+++ Text extract +++

Rene
By Rene Thompson
We find ourselves in an unexpected season of our lives these days: With Adam’s job at a mine in Blackwater coming to a close, he had been sending off his resume to companies all over Central Queensland. When a job opened up in a mine nearly three hours away we accepted it as the Lord’s provision until he was accepted someplace closer to home. We prepared ourselves for him to be away for seven days at a time as he drove up the street for his first shift at Isaac Plains.
My car had coughed, sputtered and died just before he was to go away, so the kids and I broke out the bikes, and we’ve been seen pedaling our way around town, which is thankfully quite flat, like a little group of Europeans to wherever we needed to go. If my part-time job finished after dark, the kids rode to my work in the afternoon and escorted me home. I hadn’t been on a bike for about twenty-two years, and I’ve NEVER worn a push-bike helmet before, so riding after dark was a bit of a comfort to me, while I got my ‘cycling’ legs back.
I have been amazed to find that what I’ve dreaded, in Adam’s being away from home every second week, has actually become something of a blessing. Eighteen months ago, we were a homes-chooling family, with our own business, who travelled, learned, worked and breathed together all day every day. Now we have become a ‘normal’ family; kids are in ‘real’ school, Dad is working long hours, and Mum is working part-time, trying to be home when the kids are. It has been a difficult transition in many ways, but each of us has discovered new things about ourselves in our new circumstances. But every second week with Adam away was going to be a real stretch!
Adam has always called me during the day, just to say ‘hi’. Now he still calls when he can, but always in the evening at bedtime. We put his call onto speaker phone and the four of us talk about the day, look forward to what’s coming up tomorrow and we pray together before going to sleep. When we’re all home together, we don’t often make the time to do that anymore.

+++ Supplied material +++

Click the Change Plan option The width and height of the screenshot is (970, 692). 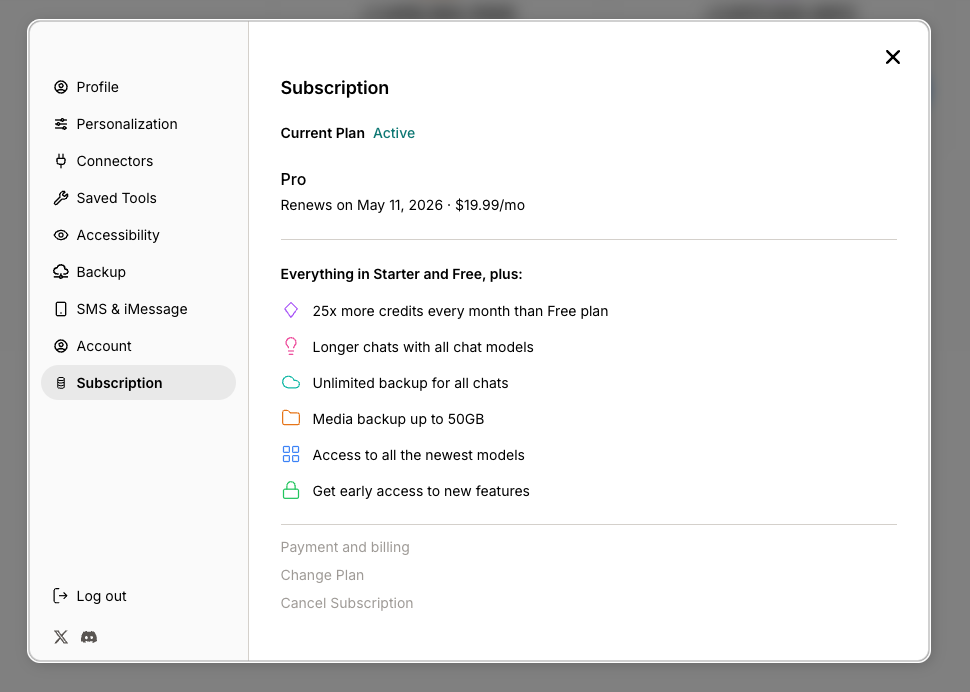coord(322,575)
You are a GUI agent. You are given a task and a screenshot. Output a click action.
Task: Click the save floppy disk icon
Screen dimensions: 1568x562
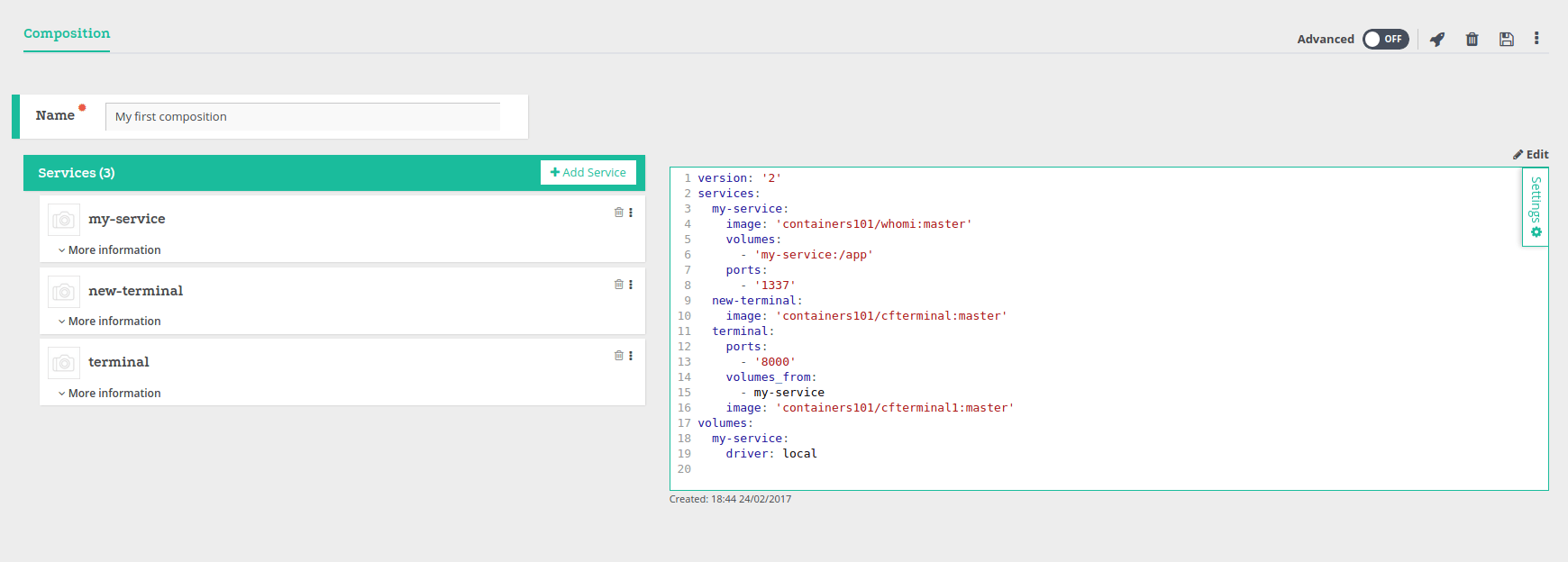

+++

Complete the following:
[1] In the essay about Adam's mine job, roughly how many years had the writer gone without riding a bike?
[2] Write a continuation of the essay about Adam's mine job, picking up after its final sentence.

Per-task outputs:
[1] About twenty-two years.

[2]
What I have noticed is that I am needing to ask him more specifically how he wants things done around here. My temptation is to run this ship how I see best, but that just causes so much frustration when he is home on his week off, because he and I think so differently. We have very different ways of tackling the same issue. For example, when I’m working an afternoon shift, I have expected that dinner would be made and ready when I get home. I have left instructions out for the kids to cut up vegetables, what time to put whatever into the oven, so that they all can eat around 6pm whether I am home or not. But often I’ll come home, when Adam is on his seven days off, and nothing has been cooked, one of them has eaten nachos for dinner again, another one isn’t hungry, the third one might be on dessert already and I dig through the fridge and make a sandwich. My frustration knows no bounds on these evenings! But I understand that it is just our different way of looking at the same event: eating.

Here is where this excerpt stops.